From the records below, return every line containing the word "provoca".

Excerpted data: Begin

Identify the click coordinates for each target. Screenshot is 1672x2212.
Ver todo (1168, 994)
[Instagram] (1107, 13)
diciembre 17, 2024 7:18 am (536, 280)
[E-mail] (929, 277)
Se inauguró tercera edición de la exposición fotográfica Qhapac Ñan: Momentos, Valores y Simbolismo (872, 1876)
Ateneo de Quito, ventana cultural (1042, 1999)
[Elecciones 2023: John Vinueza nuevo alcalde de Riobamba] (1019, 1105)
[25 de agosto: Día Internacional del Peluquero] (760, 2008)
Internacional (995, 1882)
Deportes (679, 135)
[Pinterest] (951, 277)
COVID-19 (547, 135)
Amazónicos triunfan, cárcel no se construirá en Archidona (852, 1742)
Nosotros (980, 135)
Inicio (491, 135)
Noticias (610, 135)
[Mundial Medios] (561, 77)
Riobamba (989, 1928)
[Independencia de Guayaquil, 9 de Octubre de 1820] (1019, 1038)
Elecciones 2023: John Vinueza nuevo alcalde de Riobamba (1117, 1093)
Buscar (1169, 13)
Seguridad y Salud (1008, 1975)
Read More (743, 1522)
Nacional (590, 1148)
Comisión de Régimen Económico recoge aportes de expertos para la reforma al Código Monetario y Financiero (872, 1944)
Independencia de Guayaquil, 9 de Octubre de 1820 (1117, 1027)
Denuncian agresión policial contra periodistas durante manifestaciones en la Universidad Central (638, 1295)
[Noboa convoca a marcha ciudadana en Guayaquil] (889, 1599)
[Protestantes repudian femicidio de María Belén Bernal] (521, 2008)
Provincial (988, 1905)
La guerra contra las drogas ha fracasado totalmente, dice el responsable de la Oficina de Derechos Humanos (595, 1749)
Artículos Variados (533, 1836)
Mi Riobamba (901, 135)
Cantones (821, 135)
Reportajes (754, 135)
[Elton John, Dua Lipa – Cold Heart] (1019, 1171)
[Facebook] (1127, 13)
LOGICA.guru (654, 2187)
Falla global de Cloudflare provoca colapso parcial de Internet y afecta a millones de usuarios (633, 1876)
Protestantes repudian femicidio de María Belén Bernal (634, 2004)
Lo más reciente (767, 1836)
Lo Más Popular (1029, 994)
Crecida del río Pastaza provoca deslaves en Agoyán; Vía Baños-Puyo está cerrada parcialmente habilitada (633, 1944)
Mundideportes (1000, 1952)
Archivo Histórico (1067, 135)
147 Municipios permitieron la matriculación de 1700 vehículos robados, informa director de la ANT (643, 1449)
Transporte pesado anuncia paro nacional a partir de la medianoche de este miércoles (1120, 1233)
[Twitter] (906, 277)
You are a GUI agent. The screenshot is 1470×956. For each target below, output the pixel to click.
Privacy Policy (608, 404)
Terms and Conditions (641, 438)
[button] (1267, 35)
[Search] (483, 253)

Excerpted data: End

[Solved exercise]
Falla global de Cloudflare provoca colapso parcial de Internet y afecta a millones de usuarios (633, 1876)
Crecida del río Pastaza provoca deslaves en Agoyán; Vía Baños-Puyo está cerrada parcialmente habilitada (633, 1944)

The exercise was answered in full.